### EXERCISE DATA
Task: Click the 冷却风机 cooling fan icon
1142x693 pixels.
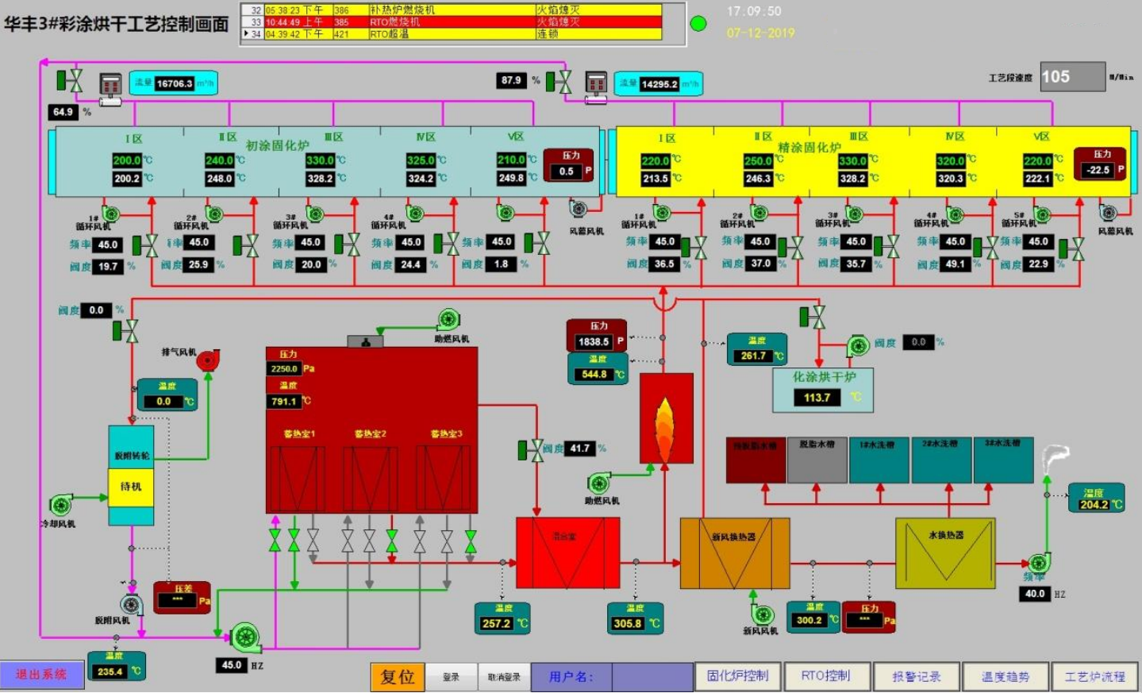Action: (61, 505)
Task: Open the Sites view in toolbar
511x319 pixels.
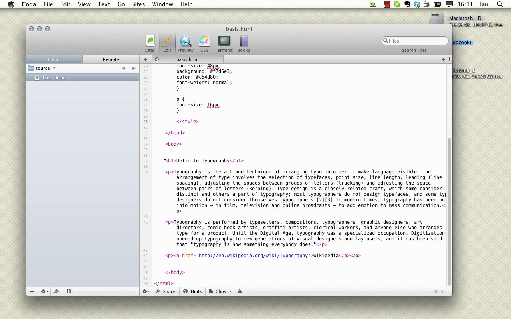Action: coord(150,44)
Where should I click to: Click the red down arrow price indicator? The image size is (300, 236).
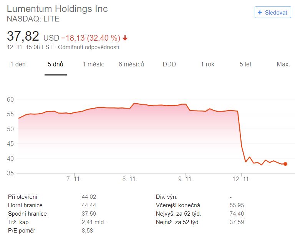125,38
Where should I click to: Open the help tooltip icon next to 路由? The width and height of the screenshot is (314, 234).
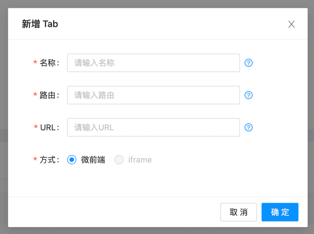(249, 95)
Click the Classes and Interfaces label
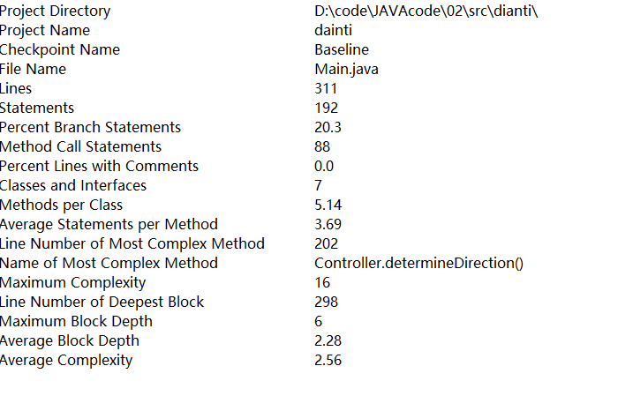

### GOAL OF THE EXERCISE
The expected answer is the line with "Where should I click to: Click" followed by every remaining line of the listing, each restated exactly, with all pictures dropped.

### YOUR RESPONSE
Where should I click to: Click the red down arrow price indicator? The image size is (300, 236).
125,38
Where should I click to: Open the help tooltip icon next to 路由? The width and height of the screenshot is (314, 234).
(249, 95)
Click the Classes and Interfaces label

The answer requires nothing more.